Brief 1: List every command-line option passed to the podcast draft command in the podcast tool instructions.
Brief 2: Continue the podcast tool instructions from the last sentence shown.

Given passage:
┌──
A transcript plain-text file (UTF-8).
Optional: a chapters text file with one chapter per line.

2. Run chunking + summaries¶

If you want to run the full text pipeline (summaries + candidates) in one step, use:

podcast draft \
  --dry-run \
  --workspace ./workspaces/ep_001 \
  --transcript /path/to/transcript.txt \
  --chapters /path/to/chapters.txt \
  --episode-id ep_001

Notes:

--workspace must not exist; the command creates it.

podcast summarize \
  --dry-run \
  --workspace ./workspaces/ep_001 \
  --transcript /path/to/transcript.txt \
  --episode-id ep_001

Notes:

--workspace must not exist; it will be created.
The transcript is copied into transcript/transcript.txt under the workspace.

3. (Optional) Add chapters¶

Chapters are used when generating assets. Supply them using any of these sources (first match wins):

Put transcript/chapters.txt inside the workspace.
└──
Raw records:
┌──
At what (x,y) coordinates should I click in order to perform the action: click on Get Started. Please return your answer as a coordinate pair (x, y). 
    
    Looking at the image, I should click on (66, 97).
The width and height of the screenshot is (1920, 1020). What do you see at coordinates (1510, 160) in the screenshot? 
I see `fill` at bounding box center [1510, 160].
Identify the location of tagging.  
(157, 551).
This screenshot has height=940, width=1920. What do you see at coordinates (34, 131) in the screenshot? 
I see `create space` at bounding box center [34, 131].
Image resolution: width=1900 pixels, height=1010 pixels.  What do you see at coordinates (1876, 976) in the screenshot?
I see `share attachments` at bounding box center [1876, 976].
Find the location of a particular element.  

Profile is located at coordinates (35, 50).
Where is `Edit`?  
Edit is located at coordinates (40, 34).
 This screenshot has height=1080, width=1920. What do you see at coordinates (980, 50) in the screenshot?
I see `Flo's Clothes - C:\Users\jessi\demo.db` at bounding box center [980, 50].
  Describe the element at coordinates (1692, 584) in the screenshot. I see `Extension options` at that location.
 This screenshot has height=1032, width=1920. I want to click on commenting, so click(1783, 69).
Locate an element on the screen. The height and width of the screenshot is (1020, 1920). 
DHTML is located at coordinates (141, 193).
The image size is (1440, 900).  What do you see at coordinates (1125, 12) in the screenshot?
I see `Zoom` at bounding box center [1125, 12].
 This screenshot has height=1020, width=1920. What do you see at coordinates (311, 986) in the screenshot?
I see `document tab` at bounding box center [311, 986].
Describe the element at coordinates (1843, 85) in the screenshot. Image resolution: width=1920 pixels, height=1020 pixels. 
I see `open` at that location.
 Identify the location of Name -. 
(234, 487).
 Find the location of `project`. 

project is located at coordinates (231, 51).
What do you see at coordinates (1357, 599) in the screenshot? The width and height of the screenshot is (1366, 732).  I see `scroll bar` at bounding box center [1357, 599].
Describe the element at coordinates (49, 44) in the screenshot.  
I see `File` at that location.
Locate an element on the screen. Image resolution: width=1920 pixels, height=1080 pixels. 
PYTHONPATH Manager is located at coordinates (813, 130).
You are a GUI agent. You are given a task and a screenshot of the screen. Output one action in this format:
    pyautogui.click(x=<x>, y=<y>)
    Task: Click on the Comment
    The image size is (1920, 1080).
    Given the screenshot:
└──
Exercise result 1:
--dry-run
--workspace
--transcript
--chapters
--episode-id

Exercise result 2:
Set inputs.chapters in episode.yaml.
Pass --chapters /path/to/chapters.txt to the next step.

4. Generate candidate assets¶

podcast draft-candidates --workspace ./workspaces/ep_001 --candidates 3

podcast draft-candidates \
  --workspace ./workspaces/ep_001 \
  --chapters /path/to/chapters.txt

5. Inspect outputs¶

Chunk text + metadata: transcript/chunks/chunk_0001.txt and .json.
Chunk summaries: summaries/chunks/chunk_0001.summary.json.
Episode summary: summaries/episode/episode_summary.{json,md,html}.
Candidate assets: copy/candidates/<asset_id>/candidate_<uuid>.{json,md,html}.